_Goal 1_: Retype the stretch of the Bayesian marketing science lecture page from "This introduces PyMC-Marketing: Bayesian, built" through "as additional nuance.".
_Goal 2_: According to the Bayesian marketing science lecture page, under what license is PyMC-Marketing released?

_Selection_:
BEGIN

Bayesian Marketing Science - Solving Marketing’s 3 Biggest Problems

Lecture Overview

I presented two powerful open-source packages:

These tools provide robust estimation of customer acquisition costs, customer lifetime value, and the causal impact of marketing campaigns, all while making optimal budget decisions in complex scenarios.

slides
- 🔗 Bayesian Marketing Science

Outline

In the opening, the speaker Thomas Wiecki sets the scene for Bayesian marketing science by framing marketing as a complex, high-stakes problem where teams need fast, transparent, and deployable solutions. He introduces Amy, a data science leader under pressure to deliver measurable customer acquisition costs, lifetime value, and campaign impact while working with diverse data sources and limited marketing expertise.

Introducing Amy.

She is the VP of data science at an e-commerce company.

She is of course not an island but embedded in the whole organization and has certain requirements and people that provide inputs and certain resources.

I wanted to map out that and see what challenge she has.

Amy’s organization map:

CFO constraints,
marketing budget pressure,
CMO needs,
diverse marketing datasets,
customer acquisition cost,
customer lifetime value,
campaign impact,
pressure on the data science team,
lack of statistical modeling expertise,
lack of marketing-domain expertise,
deployment requirements from data engineering.

the solution begins:
PyMC Labs’ open-source marketing stack, currently CausalPy and PyMC-Marketing
Bayesian transparency; interpretable model parameters;
open-source advantages over expensive software-as-a-service media mix tools; modifiability;
integration with the PyData stack
deployability; the problem that every customer is different;
the Unix-principle / Tidyverse-style ecosystem idea
and collaboration with domain experts.

Solution: PyMC Labs’ OSS Marketing Stack

This introduces PyMC-Marketing: Bayesian, built on PyMC, Apache 2.0 licensed, high-level user-friendly application programming interface, media mix models, customer lifetime value models, successor to the Lifetimes library, and credits to the domain experts and contributors.

The Bayesian-advantages: priors encode stakeholder knowledge, domain expertise is not discarded, lift tests and other evidence can be incorporated, complex models are easier to fit in PyMC, and generative models support forecasting, posterior predictive validation, and scenario analysis.

Bayesian models have several advantages over traditional models

media mix models: allocate a media budget across channels, estimate how effective each channel is, connect budget to activations or signups, and infer customer acquisition cost, with transfer functions as additional nuance.

An example dataset: two marketing channels, normalized spend over time, sales as the output, and the question of how marketing efforts drive sales.

PyMC-Marketing usage example: instantiate the delayed-saturated media mix model, specify target, date, channel, control columns, Fourier seasonality terms, events such as Christmas, and transfer-function parameters.

END

_Information shown_:
BEGIN

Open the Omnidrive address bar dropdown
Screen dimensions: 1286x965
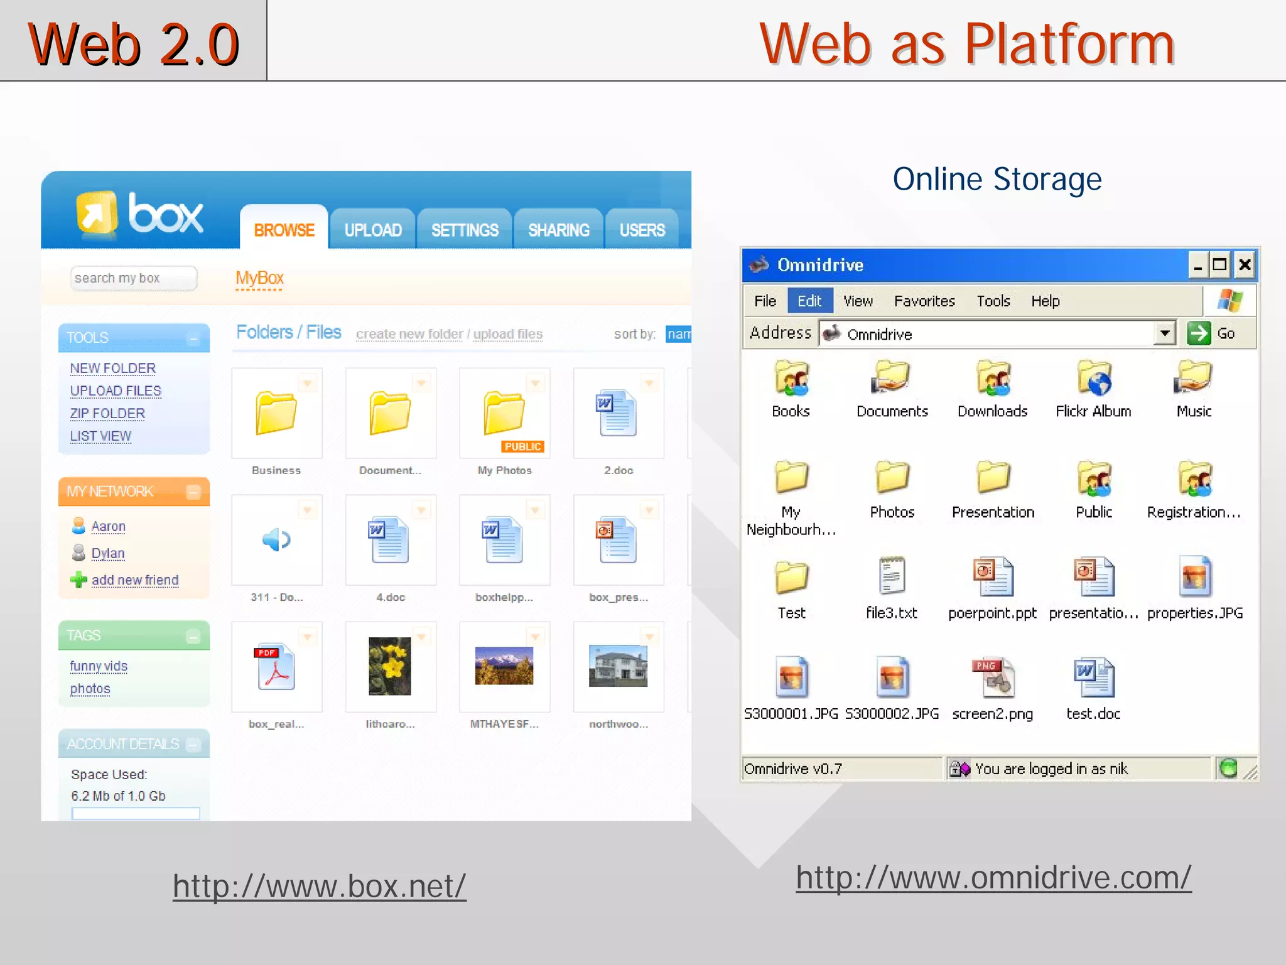[1164, 333]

END

_Written response 1_:
This introduces PyMC-Marketing: Bayesian, built on PyMC, Apache 2.0 licensed, high-level user-friendly application programming interface, media mix models, customer lifetime value models, successor to the Lifetimes library, and credits to the domain experts and contributors.

The Bayesian-advantages: priors encode stakeholder knowledge, domain expertise is not discarded, lift tests and other evidence can be incorporated, complex models are easier to fit in PyMC, and generative models support forecasting, posterior predictive validation, and scenario analysis.

Bayesian models have several advantages over traditional models

media mix models: allocate a media budget across channels, estimate how effective each channel is, connect budget to activations or signups, and infer customer acquisition cost, with transfer functions as additional nuance.

_Written response 2_: Apache 2.0